▶ [Item-finding records]:
___

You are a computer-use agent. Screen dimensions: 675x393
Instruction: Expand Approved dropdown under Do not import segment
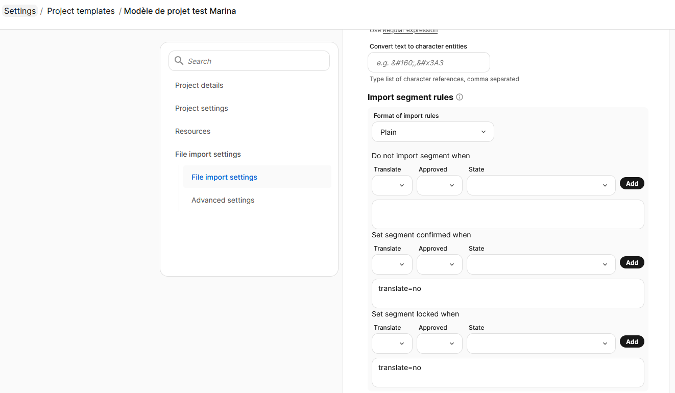pos(440,185)
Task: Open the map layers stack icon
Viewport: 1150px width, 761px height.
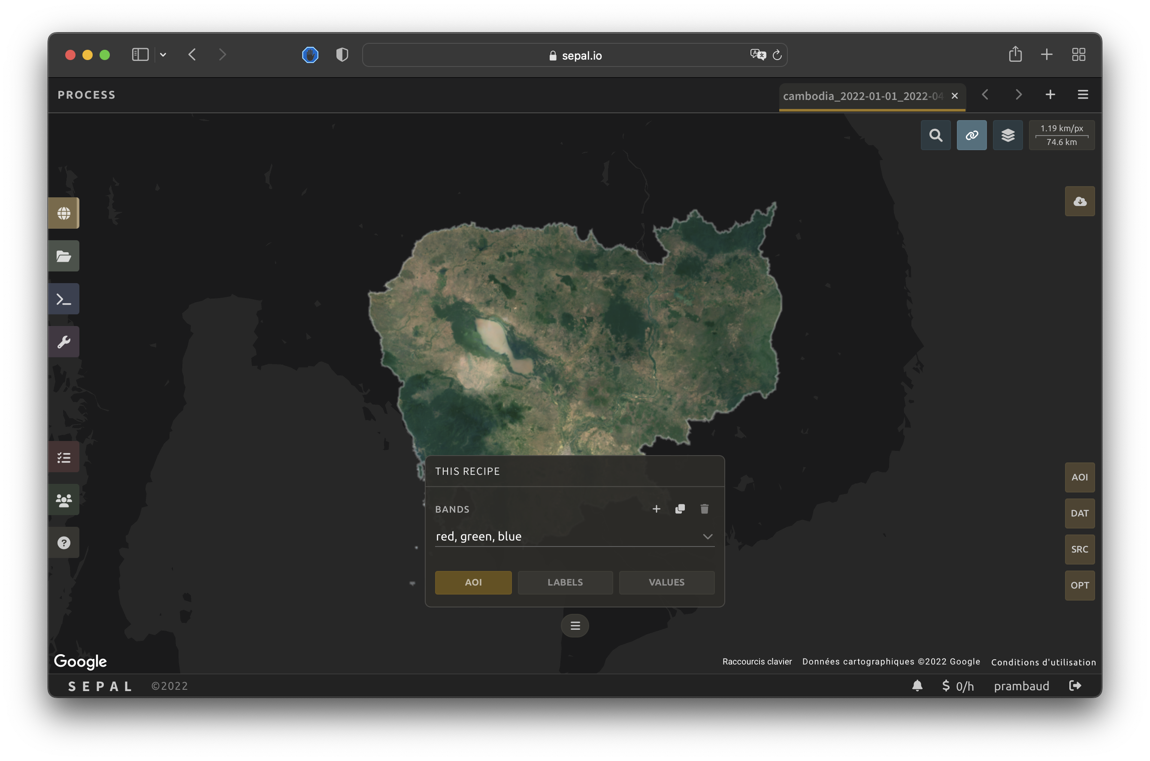Action: pyautogui.click(x=1007, y=135)
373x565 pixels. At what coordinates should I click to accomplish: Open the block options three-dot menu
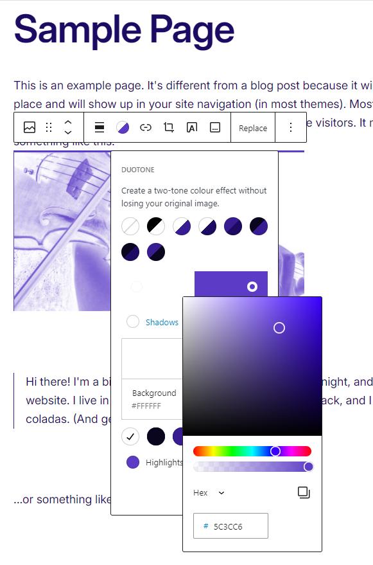point(291,127)
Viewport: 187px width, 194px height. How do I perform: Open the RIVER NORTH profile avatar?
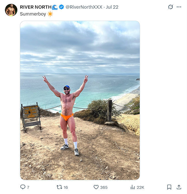(x=11, y=10)
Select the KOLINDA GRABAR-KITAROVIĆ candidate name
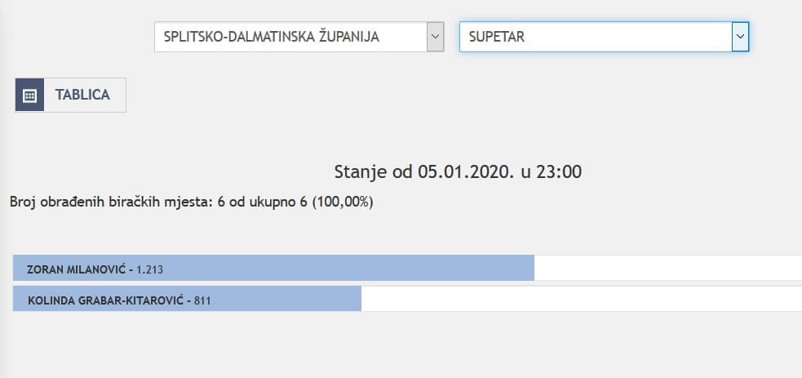This screenshot has width=802, height=378. tap(107, 300)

___

▶ [REQUIREMENTS]: Repeat every line of the listing above word for word, leaving out the pictures.

▶ [SOLVED EXERCISE]:
You are a computer-use agent. Screen dimensions: 675x393
Instruction: Expand Approved dropdown under Do not import segment
pos(440,185)
Task: Open the map layers stack icon
Viewport: 1150px width, 761px height.
Action: pyautogui.click(x=1007, y=135)
373x565 pixels. At what coordinates should I click to accomplish: Open the block options three-dot menu
point(291,127)
Viewport: 187px width, 194px height. How do I perform: Open the RIVER NORTH profile avatar?
(x=11, y=10)
Select the KOLINDA GRABAR-KITAROVIĆ candidate name
This screenshot has width=802, height=378. tap(107, 300)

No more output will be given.